Dal martirio ai cioccolatini: la storia di San Valentino
«È San Valentino e, appena sul far del giorno, io che son fanciulla busserò alla tua finestra, voglio essere la tua Valentina». Shakespeare nell’Amleto fa cantare questi versi ad Ofelia, e il fatto che abbia scelto il momento in cui la ragazza era ormai impazzita, ci fa pensare che lo scrittore inglese non simpatizzasse per il giorno degli innamorati.
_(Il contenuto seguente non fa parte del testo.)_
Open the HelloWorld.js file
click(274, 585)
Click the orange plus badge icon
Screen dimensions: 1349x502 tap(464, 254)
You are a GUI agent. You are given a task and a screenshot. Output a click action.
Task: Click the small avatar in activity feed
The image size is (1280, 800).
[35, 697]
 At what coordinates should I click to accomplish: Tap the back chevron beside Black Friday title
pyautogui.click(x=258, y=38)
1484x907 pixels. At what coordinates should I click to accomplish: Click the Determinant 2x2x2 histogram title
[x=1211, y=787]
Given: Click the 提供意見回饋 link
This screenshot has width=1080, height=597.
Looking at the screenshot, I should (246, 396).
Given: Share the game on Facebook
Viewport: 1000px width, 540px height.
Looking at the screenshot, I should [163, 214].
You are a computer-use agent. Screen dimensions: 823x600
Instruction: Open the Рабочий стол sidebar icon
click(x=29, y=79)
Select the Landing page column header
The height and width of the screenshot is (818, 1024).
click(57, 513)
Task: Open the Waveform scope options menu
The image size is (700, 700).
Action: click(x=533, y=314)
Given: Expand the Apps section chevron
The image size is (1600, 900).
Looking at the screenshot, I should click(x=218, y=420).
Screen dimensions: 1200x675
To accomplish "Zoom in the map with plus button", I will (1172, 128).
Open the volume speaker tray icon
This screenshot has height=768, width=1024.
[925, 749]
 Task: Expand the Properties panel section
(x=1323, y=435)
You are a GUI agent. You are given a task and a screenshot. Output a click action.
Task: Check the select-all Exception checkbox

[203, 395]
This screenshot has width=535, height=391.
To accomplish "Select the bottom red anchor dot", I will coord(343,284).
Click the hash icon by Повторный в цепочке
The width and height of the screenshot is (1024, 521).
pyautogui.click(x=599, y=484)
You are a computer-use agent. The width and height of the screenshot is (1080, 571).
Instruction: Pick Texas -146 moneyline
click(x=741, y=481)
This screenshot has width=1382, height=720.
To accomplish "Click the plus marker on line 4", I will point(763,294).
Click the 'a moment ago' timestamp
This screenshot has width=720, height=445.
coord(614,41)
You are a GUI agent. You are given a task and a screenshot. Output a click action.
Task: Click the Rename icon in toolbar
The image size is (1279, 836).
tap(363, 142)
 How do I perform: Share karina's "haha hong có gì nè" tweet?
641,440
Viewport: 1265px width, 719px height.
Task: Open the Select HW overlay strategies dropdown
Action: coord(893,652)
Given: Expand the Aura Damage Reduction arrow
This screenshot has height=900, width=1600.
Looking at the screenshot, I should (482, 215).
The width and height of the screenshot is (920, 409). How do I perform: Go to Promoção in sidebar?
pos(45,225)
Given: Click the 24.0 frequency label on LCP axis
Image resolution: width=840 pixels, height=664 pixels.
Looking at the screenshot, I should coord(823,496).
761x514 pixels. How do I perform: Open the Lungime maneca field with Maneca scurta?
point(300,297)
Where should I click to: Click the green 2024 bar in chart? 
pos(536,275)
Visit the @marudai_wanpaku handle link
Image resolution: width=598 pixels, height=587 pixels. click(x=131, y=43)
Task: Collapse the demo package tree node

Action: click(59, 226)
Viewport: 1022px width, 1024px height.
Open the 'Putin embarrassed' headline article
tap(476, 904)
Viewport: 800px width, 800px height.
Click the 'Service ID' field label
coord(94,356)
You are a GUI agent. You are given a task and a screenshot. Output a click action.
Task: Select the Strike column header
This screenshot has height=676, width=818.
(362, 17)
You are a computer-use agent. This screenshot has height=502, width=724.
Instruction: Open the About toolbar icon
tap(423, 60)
Oggi, San Valentino, è quasi d’obbligo amare: ogni cosa attorno a noi ci impedisce di essere scortesi e poco romantici con il nostro Valentino o la nostra Valentina. Celebriamo l’amore come evento commerciale, ricevendo e facendo doni, per le donne molto spesso gioielli, a volte nemmeno accompagnati da bigliettini romantici, come se già il gioielliere sapesse dire «Ti amo».
Ma l’evoluzione della festa di San Valentino come la conosciamo oggi è incerta. Nata in sostituzione alla celebrazione romana della fertilità, festeggiata il 15 febbraio, che però prevedeva riti sfrenati in contrasto con la morale cristiana.
Nel 496 d.C., Papa Gelasio I decise di spostare la festa dedicata all’amore un giorno prima, il 14 febbraio, perché data commemorativa del martirio di San Valentino.
Valentino da Terni fu giustiziato per aver celebrato il matrimonio tra la cristiana Serapia e il legionario romano pagano Sabino e i due sposi morirono insieme mentre Valentino li benediceva.
Diversi i miracoli attribuiti al vescovo di Terni, primo vescovo della città e patrono cittadino. Lui è il San Valentino che protegge gli innamorati e li guida verso il matrimonio.
Poi Geoffrey Chaucer nei Racconti di Canterbury associa Cupido a San Valentino. Ed è da lì che il santo, passando dalla poesia, gli auguri e i biglietti, si è arrivati ai cioccolatini e ai regali.